* Work required *
Please reproduce all entries word for word, leaving every image behind.

* Extracted entries *
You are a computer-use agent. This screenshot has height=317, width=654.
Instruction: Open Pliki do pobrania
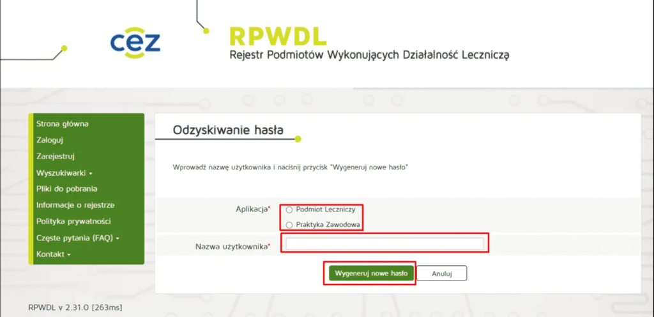tap(67, 189)
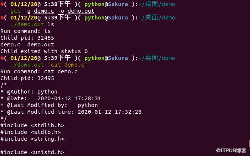Click the 'demo.c  demo.out' ls listing output
The width and height of the screenshot is (250, 156).
pos(27,45)
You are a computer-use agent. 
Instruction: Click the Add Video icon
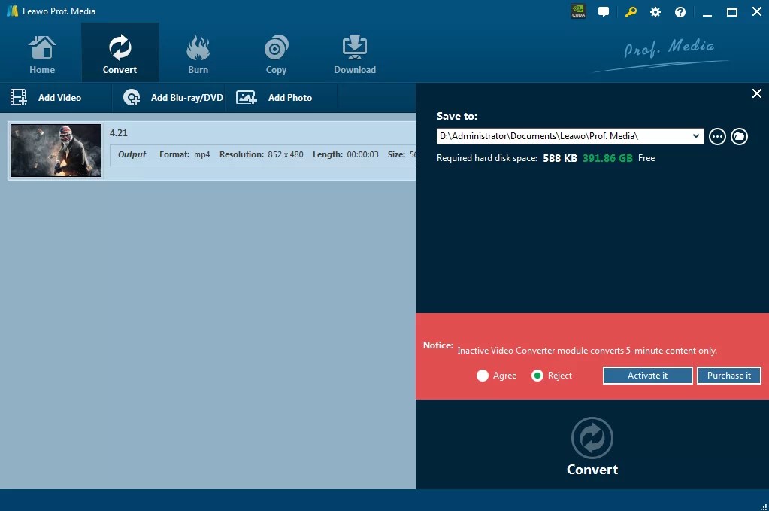pyautogui.click(x=18, y=96)
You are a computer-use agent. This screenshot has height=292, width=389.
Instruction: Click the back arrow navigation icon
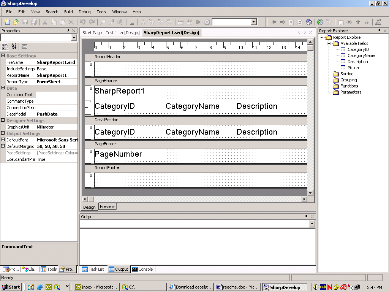pos(274,22)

* Solved exercise *
You are a computer-use agent. This screenshot has height=317, width=654.
Instruction: Open Pliki do pobrania
tap(67, 189)
Click the 'demo.c  demo.out' ls listing output
The width and height of the screenshot is (250, 156).
pos(27,45)
You are a computer-use agent. 
Instruction: Click the Add Video icon
pyautogui.click(x=18, y=96)
You are a computer-use agent. This screenshot has height=292, width=389.
Instruction: Click the back arrow navigation icon
pos(274,22)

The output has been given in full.